## Aufgabe 1:
Beantworte diese Fragen zum Text über Paulus:
(a) Welchen Beruf hatte Paulus?
(b) Mit wem fühlte sich Paulus innerlich verbunden?
(c) An welche Gemeinde schreibt Paulus den erwähnten Brief?
## Aufgabe 2:
Aktualisiere in den Einträgen den Abschnitt von der Zeile mit "You are a computer-use agent. 568x308 pixels." bis zum Ende der Einträge, beide Enden eingeschlossen: Ersetze "Instruction" durch "Command", und gib nur diese Zeilen sonst unverändert wieder.

## Vorliegender Text:
-.-.-

Im Brief des Apostels Paulus an seine Gemeinde in Korinth kommt dieses menschliche Grundbedürfnis zur Sprache - aber gewissermaßen unter umgekehrtem Vorzeichen. Paulus schreibt von den Mühen, die er auf sich nimmt, um möglichst vielen Menschen die Botschaft von Jesus Christus zu bringen. Deswegen ist er ständig unterwegs und hat er kein Zuhause mehr, obwohl seine Gesundheit labil ist. Paulus reibt sich auf im Einsatz für seine Gemeinden  und muss doch oft schwere menschliche Enttäuschungen einstecken. Wie konnte er das aushalten? Hatte er nicht auch das Bedürfnis, irgendwo hinzugehören und einen sicheren Ort zu haben? Paulus war von Beruf Zeltmacher, und das Zelt, das er auf seinen vielen Reisen sicher oft benutzte, wurde für ihn zu einem Bild für das menschliche Leben. Es gibt letztlich keine Sicherheit, keine sichere Wohnung, die einem für immer eine Zuflucht bieten würde. Im Gegenteil: immer wieder muss man seine Zelte abbrechen und Vertrautes verlassen, muss man sich von neuem auf den Weg machen, ohne zu wissen, wohin der einen führen wird. Selbst der eigene Leib ist nur wie ein Zelt, keine sichere Behausung. Irgendwann wird auch dieses Zelt abgebrochen. Der Mensch wird alt und hinfällig. Er muss sterben. Und doch gibt es für Paulus eine Hoffnung. Er schreibt:„Wenn unser irdisches Zelt abgebrochen wird, dann haben wir eine Wohnung von Gott, ein nicht von Menschenhand errichtetes Haus im Himmel"(2Kor5,1) 
Paulus hat beides intensiv erlebt: das „irdische Zelt"  also seine unbehauste Existenz und die Gewissheit, bei Gott einen unverlierbaren Platz zu haben. Man könnte fast sagen, er hatte ein doppeltes Leben. Ein irdisches und zugleich ein himmlisches. Paulus fühlte sich innerlich mit Jesus Christus verbunden. Er konnte er die schwere Seite seines Lebens annehmen, weil er darin dem gekreuzigten Jesus nahe war. Aber er spürte auch die Kraft des auferstandenen Jesus in seinem Leben. Und diese Erfahrung war für ihn stärker als alle Angst. 
„Wenn unser irdisches Zelt abgebrochen wird, dann haben wir eine Wohnung von Gott, ein nicht von Menschenhand errichtetes Haus im Himmel"(2Kor5,1)
Ich finde das ist eine tröstliche Botschaft - gerade auch wenn es schwer fällt, die menschlichen Wohnungen aufzugeben.

-.-.-

## Bereitgestellte Daten:
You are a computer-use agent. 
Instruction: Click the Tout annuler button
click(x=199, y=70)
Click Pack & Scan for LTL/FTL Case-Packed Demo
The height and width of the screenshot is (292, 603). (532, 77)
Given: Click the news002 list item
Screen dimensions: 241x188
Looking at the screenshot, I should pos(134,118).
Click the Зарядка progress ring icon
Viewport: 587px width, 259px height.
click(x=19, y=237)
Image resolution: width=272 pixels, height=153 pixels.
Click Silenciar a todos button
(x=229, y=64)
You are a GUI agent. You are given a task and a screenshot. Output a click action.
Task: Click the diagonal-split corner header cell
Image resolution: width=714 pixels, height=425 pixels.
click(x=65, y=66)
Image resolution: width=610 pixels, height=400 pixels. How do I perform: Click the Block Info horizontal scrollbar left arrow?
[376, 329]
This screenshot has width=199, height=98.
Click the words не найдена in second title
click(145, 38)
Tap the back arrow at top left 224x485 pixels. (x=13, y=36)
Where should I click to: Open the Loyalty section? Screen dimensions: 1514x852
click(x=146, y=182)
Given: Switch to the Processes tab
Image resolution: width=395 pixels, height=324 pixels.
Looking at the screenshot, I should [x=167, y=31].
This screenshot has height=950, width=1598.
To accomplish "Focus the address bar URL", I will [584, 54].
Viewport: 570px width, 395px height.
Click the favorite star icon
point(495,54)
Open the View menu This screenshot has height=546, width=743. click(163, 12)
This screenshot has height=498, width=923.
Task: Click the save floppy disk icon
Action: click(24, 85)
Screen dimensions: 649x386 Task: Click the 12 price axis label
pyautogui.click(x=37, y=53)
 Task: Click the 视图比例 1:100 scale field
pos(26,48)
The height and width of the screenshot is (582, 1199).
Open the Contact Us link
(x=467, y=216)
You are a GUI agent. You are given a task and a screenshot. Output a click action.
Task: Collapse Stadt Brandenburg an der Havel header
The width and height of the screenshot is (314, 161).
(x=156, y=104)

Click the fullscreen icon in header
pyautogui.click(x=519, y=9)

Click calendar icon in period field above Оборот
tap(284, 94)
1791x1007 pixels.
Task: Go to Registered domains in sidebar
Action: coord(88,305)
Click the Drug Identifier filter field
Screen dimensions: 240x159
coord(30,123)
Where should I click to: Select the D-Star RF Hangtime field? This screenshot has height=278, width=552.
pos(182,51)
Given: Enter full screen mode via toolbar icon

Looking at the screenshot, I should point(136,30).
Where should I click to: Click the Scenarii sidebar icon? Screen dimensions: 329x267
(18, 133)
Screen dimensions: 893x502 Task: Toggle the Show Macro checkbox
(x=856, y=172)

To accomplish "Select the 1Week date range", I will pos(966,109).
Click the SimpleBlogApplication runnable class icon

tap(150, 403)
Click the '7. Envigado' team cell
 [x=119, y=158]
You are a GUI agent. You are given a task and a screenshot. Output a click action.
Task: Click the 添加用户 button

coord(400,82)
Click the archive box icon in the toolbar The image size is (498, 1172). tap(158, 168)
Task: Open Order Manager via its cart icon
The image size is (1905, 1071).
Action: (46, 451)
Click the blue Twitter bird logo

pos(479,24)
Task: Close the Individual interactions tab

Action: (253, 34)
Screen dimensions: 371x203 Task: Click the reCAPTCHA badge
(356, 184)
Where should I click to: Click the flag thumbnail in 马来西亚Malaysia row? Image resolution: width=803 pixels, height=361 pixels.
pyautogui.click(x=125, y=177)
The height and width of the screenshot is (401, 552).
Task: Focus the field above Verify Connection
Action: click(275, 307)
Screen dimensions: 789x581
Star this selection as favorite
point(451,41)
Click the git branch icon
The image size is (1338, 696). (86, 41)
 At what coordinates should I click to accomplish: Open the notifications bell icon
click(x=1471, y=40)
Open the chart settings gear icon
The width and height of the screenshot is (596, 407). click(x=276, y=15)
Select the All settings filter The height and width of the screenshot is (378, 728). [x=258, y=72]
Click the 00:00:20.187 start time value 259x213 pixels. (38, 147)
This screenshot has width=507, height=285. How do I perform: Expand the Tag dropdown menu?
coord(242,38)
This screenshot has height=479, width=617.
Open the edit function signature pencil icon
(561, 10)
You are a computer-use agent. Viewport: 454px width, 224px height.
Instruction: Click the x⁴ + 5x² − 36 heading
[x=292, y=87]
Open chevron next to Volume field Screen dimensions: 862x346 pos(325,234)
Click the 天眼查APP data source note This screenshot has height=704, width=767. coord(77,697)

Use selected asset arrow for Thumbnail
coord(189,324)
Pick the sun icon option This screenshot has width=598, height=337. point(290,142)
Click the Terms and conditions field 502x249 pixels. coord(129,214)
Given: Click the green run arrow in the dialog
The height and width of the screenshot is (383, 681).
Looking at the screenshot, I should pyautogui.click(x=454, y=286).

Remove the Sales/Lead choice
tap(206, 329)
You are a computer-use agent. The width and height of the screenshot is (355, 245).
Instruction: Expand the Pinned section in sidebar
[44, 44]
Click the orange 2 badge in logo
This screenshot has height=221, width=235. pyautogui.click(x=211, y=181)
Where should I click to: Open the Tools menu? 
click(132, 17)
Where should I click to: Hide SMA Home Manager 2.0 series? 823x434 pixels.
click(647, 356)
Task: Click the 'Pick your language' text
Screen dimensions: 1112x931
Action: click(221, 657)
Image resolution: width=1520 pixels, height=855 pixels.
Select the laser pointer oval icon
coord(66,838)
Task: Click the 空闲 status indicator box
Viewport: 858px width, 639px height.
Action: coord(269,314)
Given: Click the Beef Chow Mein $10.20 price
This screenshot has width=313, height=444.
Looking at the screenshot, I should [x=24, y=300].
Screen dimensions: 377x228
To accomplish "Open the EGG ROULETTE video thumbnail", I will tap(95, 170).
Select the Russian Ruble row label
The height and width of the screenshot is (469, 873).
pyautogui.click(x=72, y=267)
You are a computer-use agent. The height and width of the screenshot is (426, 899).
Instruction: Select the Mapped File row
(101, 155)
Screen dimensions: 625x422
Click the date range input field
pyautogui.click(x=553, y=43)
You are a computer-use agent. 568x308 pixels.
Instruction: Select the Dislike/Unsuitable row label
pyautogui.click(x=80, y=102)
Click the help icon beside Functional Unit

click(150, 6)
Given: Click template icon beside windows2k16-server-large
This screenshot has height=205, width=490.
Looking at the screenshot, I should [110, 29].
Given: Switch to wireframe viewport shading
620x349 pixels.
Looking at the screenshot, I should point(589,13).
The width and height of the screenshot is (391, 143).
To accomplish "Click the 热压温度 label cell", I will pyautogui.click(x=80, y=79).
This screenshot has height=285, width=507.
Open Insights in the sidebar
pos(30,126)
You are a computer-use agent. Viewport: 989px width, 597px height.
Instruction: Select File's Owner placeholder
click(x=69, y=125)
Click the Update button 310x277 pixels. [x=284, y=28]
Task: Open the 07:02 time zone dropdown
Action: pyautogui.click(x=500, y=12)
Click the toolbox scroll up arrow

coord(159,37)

-.-.-

## Richtige Antwort 1:
(a) Er war Zeltmacher.
(b) Mit Jesus Christus.
(c) An seine Gemeinde in Korinth.

## Richtige Antwort 2:
You are a computer-use agent. 568x308 pixels.
Command: Select the Dislike/Unsuitable row label
pyautogui.click(x=80, y=102)
Click the help icon beside Functional Unit

click(150, 6)
Given: Click template icon beside windows2k16-server-large
This screenshot has height=205, width=490.
Looking at the screenshot, I should [110, 29].
Given: Switch to wireframe viewport shading
620x349 pixels.
Looking at the screenshot, I should point(589,13).
The width and height of the screenshot is (391, 143).
To accomplish "Click the 热压温度 label cell", I will pyautogui.click(x=80, y=79).
This screenshot has height=285, width=507.
Open Insights in the sidebar
pos(30,126)
You are a computer-use agent. Viewport: 989px width, 597px height.
Command: Select File's Owner placeholder
click(x=69, y=125)
Click the Update button 310x277 pixels. [x=284, y=28]
Task: Open the 07:02 time zone dropdown
Action: pyautogui.click(x=500, y=12)
Click the toolbox scroll up arrow

coord(159,37)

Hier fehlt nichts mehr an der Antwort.